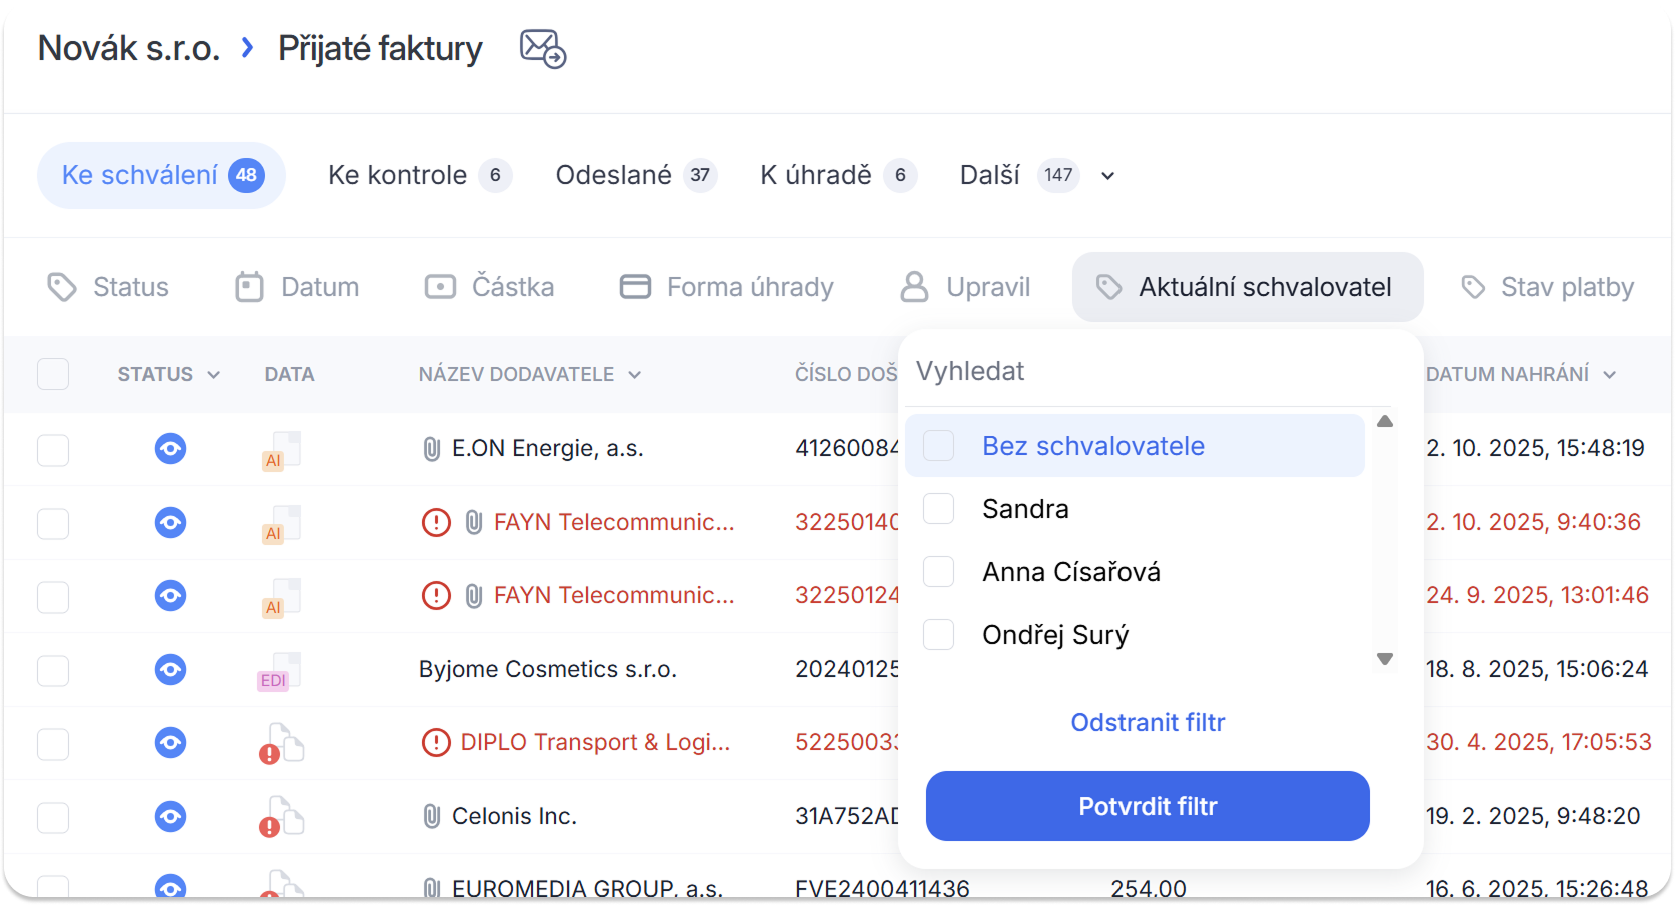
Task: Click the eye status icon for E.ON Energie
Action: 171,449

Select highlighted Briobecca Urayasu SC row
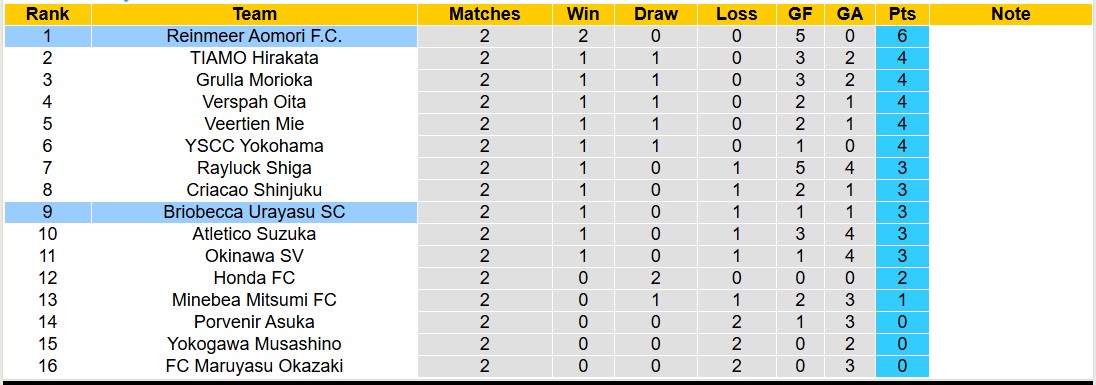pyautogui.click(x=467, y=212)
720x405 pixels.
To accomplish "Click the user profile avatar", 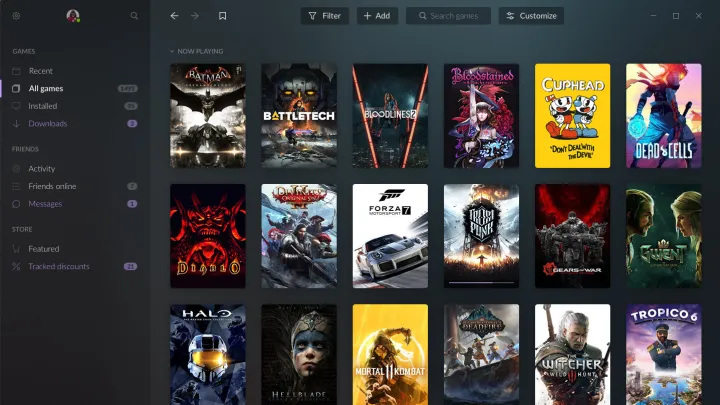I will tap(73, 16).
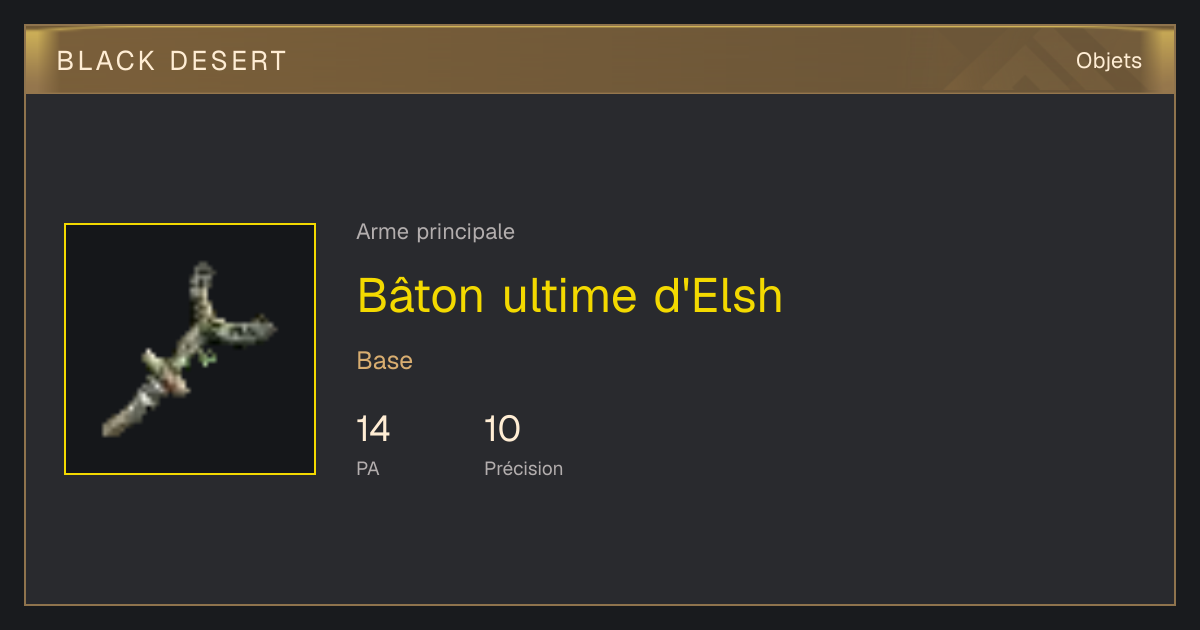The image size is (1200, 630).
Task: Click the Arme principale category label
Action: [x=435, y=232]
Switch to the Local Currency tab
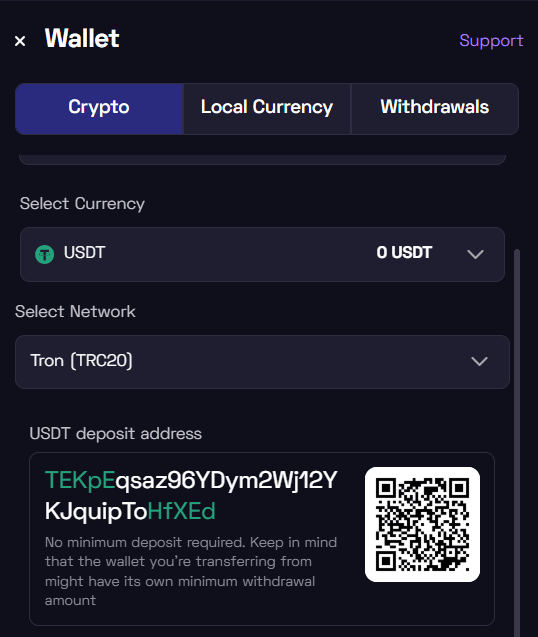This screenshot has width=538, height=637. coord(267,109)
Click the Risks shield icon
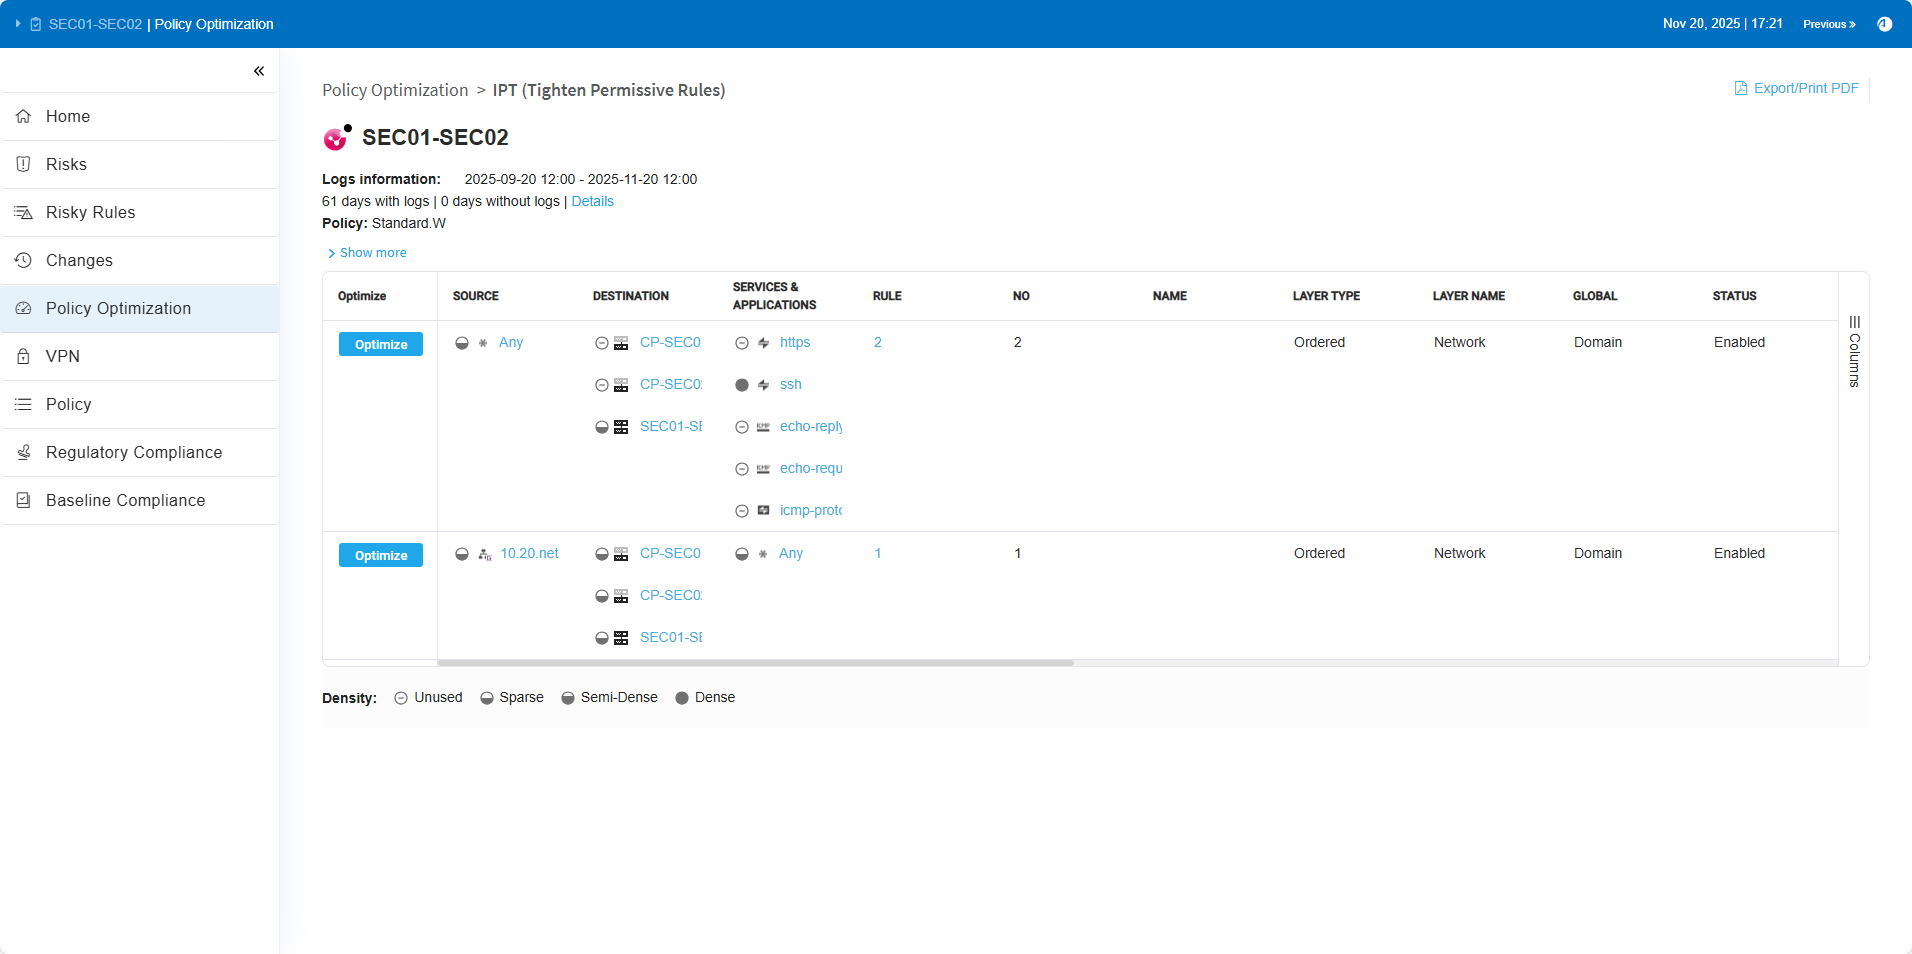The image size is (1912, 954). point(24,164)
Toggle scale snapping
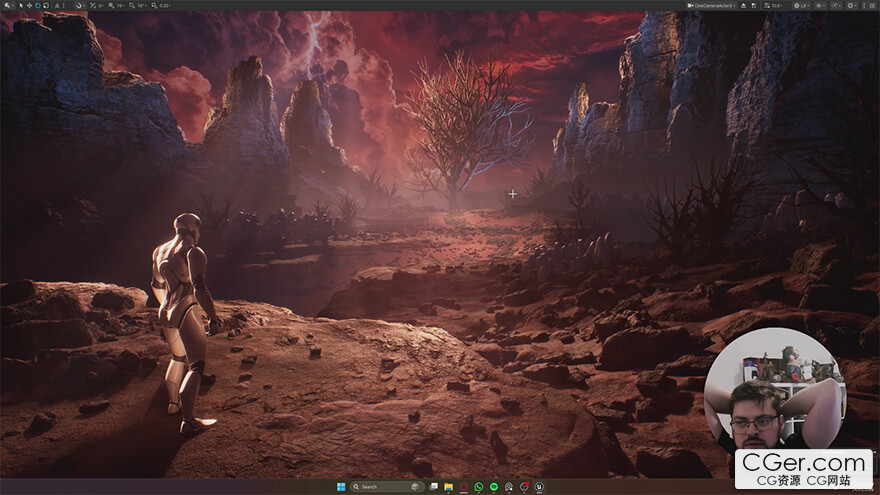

....

» ACTIVITY: With the pictures omitted, copy exactly the lines from the line that contains "Click the Risks shield icon" through the end of the material.

» SOLUTION BELOW:
Click the Risks shield icon
The image size is (1912, 954). point(24,164)
Toggle scale snapping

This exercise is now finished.